Reproduce the records below word for word.

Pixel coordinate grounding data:
•••

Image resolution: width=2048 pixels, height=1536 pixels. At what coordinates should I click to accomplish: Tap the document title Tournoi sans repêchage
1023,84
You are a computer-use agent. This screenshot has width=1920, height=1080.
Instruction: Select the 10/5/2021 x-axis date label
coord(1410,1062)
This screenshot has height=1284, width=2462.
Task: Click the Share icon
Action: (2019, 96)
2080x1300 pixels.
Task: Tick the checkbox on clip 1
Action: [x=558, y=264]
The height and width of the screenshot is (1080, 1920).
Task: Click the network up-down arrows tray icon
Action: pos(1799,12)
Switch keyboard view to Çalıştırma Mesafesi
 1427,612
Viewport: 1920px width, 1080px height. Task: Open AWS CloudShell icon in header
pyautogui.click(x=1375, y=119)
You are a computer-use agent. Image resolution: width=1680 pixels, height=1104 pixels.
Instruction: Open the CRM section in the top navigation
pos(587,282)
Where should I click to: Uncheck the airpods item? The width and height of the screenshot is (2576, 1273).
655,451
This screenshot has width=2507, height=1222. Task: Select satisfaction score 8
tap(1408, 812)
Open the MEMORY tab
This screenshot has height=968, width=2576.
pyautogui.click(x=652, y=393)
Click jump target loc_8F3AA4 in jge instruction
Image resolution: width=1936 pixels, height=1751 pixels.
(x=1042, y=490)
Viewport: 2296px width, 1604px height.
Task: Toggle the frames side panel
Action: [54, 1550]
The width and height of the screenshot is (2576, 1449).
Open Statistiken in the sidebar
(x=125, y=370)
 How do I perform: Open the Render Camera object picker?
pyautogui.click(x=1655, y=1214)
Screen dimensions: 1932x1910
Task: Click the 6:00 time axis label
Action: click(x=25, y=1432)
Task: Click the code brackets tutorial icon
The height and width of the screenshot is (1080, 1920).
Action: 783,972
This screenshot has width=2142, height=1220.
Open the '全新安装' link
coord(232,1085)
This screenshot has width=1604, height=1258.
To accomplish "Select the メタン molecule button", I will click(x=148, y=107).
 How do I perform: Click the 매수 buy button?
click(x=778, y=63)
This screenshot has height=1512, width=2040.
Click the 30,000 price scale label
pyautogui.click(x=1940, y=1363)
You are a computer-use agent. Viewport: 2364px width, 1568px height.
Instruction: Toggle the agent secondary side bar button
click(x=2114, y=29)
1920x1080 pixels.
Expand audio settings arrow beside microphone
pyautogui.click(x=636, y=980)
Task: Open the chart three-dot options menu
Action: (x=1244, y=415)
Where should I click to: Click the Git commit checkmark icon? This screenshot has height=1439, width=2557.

•••

Answer to this problem:
Image resolution: width=2048 pixels, height=1536 pixels. At what coordinates should I click to accomplish: Tap the document title Tournoi sans repêchage
1023,84
You are a computer-use agent. This screenshot has width=1920, height=1080.
Instruction: Select the 10/5/2021 x-axis date label
coord(1410,1062)
This screenshot has height=1284, width=2462.
Task: Click the Share icon
Action: (2019, 96)
2080x1300 pixels.
Task: Tick the checkbox on clip 1
Action: [x=558, y=264]
The height and width of the screenshot is (1080, 1920).
Task: Click the network up-down arrows tray icon
Action: pos(1799,12)
Switch keyboard view to Çalıştırma Mesafesi
 1427,612
Viewport: 1920px width, 1080px height. Task: Open AWS CloudShell icon in header
pyautogui.click(x=1375, y=119)
You are a computer-use agent. Image resolution: width=1680 pixels, height=1104 pixels.
Instruction: Open the CRM section in the top navigation
pos(587,282)
Where should I click to: Uncheck the airpods item? The width and height of the screenshot is (2576, 1273).
655,451
This screenshot has width=2507, height=1222. Task: Select satisfaction score 8
tap(1408, 812)
Open the MEMORY tab
This screenshot has height=968, width=2576.
pyautogui.click(x=652, y=393)
Click jump target loc_8F3AA4 in jge instruction
Image resolution: width=1936 pixels, height=1751 pixels.
(x=1042, y=490)
Viewport: 2296px width, 1604px height.
Task: Toggle the frames side panel
Action: [54, 1550]
The width and height of the screenshot is (2576, 1449).
Open Statistiken in the sidebar
(x=125, y=370)
 How do I perform: Open the Render Camera object picker?
pyautogui.click(x=1655, y=1214)
Screen dimensions: 1932x1910
Task: Click the 6:00 time axis label
Action: click(x=25, y=1432)
Task: Click the code brackets tutorial icon
The height and width of the screenshot is (1080, 1920).
Action: 783,972
This screenshot has width=2142, height=1220.
Open the '全新安装' link
coord(232,1085)
This screenshot has width=1604, height=1258.
To accomplish "Select the メタン molecule button", I will click(x=148, y=107).
 How do I perform: Click the 매수 buy button?
click(x=778, y=63)
This screenshot has height=1512, width=2040.
Click the 30,000 price scale label
pyautogui.click(x=1940, y=1363)
You are a computer-use agent. Viewport: 2364px width, 1568px height.
Instruction: Toggle the agent secondary side bar button
click(x=2114, y=29)
1920x1080 pixels.
Expand audio settings arrow beside microphone
pyautogui.click(x=636, y=980)
Task: Open the chart three-dot options menu
Action: (x=1244, y=415)
Where should I click to: Click the Git commit checkmark icon? This screenshot has height=1439, width=2557.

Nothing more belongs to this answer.